La commission des finances plaide pour la suppression pure et simple de la Taxe YouTube ou Dailymotion. Non sans expliquer pourquoi dans le cadre des discussions autour du projet de loi de finances rectificatives pour 2016.
Cette taxe sur la publicité des vidéos gratuites et sur les abonnements sur les sites de vidéo à la demande a été adoptée par les députés le 6 décembre dernier. La ponction, plébiscitée par le CNC qui en touchera les fruits, est évidemment étrillée par les services concernés, mais saluées par les sociétés de gestion collective.
Côté SACD, c’est la satisfaction : ce dispositif « répond à un enjeu capital : moderniser le financement de la création audiovisuelle et cinématographique et renforcer le soutien aux créateurs du numérique et aux YouTubers tout en assurant une stricte égalité entre des services et des plateformes qui ont pour activité de distribuer et de mettre à disposition des œuvres audiovisuelles et cinématographiques ».
Même son de cloche à l’Arp, la société civile des auteurs réalisateurs et producteurs : « L’inscription dans la loi de ce principe vertueux, selon lequel tous ceux qui profitent de la création doivent contribuer à son financement, représente une avancée fondamentale en faveur de la création.

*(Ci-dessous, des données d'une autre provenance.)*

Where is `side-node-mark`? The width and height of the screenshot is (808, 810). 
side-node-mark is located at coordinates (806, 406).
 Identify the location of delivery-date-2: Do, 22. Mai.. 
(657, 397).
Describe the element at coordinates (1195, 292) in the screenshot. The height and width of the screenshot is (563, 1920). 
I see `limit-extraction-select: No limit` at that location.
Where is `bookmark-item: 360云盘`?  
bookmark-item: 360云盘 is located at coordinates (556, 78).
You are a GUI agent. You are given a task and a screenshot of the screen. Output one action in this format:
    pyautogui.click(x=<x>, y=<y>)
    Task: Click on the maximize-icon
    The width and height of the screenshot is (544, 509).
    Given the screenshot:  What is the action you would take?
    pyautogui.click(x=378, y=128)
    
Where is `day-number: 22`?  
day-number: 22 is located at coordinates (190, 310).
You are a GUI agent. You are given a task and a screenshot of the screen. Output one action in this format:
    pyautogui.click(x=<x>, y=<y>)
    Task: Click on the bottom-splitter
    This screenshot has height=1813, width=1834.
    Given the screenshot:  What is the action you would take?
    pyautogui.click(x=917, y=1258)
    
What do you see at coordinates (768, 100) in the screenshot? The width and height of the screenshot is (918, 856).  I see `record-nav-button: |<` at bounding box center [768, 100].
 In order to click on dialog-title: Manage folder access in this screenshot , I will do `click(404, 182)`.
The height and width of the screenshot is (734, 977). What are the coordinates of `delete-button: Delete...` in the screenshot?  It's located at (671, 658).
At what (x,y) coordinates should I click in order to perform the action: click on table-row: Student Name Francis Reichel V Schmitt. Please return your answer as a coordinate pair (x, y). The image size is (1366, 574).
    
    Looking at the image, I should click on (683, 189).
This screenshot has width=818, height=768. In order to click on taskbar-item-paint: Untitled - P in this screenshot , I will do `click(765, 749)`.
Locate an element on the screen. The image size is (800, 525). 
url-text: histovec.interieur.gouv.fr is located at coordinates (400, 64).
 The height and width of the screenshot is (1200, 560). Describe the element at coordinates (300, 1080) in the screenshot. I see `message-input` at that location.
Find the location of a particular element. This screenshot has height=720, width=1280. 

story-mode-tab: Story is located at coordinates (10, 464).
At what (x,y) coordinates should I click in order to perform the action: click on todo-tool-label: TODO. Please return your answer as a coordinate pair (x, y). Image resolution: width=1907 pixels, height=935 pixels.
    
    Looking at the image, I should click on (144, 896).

Elle affirme aussi l’objectif d’une équité fiscale et d’une responsabilité partagée entre plateformes payantes et gratuites ».
L’Asic, association des services internet communautaire dans laquelle on retrouve YouTube, Dailymotion, Facebook et bien d’autres, a publié ce 12 décembre un nouveau communiqué. Selon elle, au contraire, « aucun Youtubeur ou MotionMaker n’est en mesure de bénéficier d’un quelconque centime d’euro de la part du CNC pour ses courtes vidéos diffusées exclusivement sur le réseau Internet ».
Elle aurait ainsi aimé que « les parlementaires adoptent une mesure fléchant 30% de l’ensemble des aides octroyées par le CNC au bénéfice des créateurs présents uniquement sur des plates-formes en ligne ». Elle résume son coup de griffe par ce graphique :
Au Sénat, cette disposition a subi des critiques similaires. « Quatre raisons fondamentales » ont été identifiées hier par la Commission des finances pour justifier sa suppression.
Des problèmes de territorialité, un visa pour la délocalisation
D’un, la question de la territorialité. « Si la taxe est en principe due par toutes plateformes françaises et étrangères, l’administration fiscale française aura en pratique les plus grandes difficultés à recouvrer celle-ci auprès des grandes plateformes étrangères, qui représentent environ 90 % du marché ». En ciblant des acteurs étrangers, Google pour ne pas le citer, la taxe va surtout peser sur Dailymotion. Le tout pour un rendement faible, un million d’euros, expurgé au prix de recouvrements parfois complexes.
De deux, cette disposition pourrait créer un risque de délocalisation notamment en dehors des frontières européennes.
Une assiette complexe, un approche sectorielle contestée
De trois, l’assiette est difficile à établir. Le texte prévoit par exemple un abattement de 66 % pour les pubs engrangées sur les vidéos amateurs. Mais quand est-ce que ce critère est opérationnel ? « Qu’en est-il, par exemple, des vidéos amateurs totalisant des centaines de milliers de vues, telles que celles des Youtubers ? » Amateur, Pro ?
De quatre enfin, une approche sectorielle est jugée contestable. Pour résoudre le problème de la fiscalité des géants du net, est-il judicieux de prévoir une nouvelle taxe, contraire aux engagements de la majorité ? Faut-il faire le choix d’une taxe affectée, taillée pour les seuls intérêts défendus par le CNC ? Le Centre est d‘ailleurs « l’opérateur de l’État qui perçoit les plus importantes ressources fiscales affectées » (666 millions d’euros en 2016). Dans l’esprit de la commission, « aborder la question de l’évasion fiscale des géants du numérique par le prisme du financement de la création » est tout sauf opportun puisqu’ « il s’agit d’un problème plus global ».
Le texte sera bientôt débattu en séance. En cas d'échec de la commission mixte paritaire, les députés auront le dernier mot.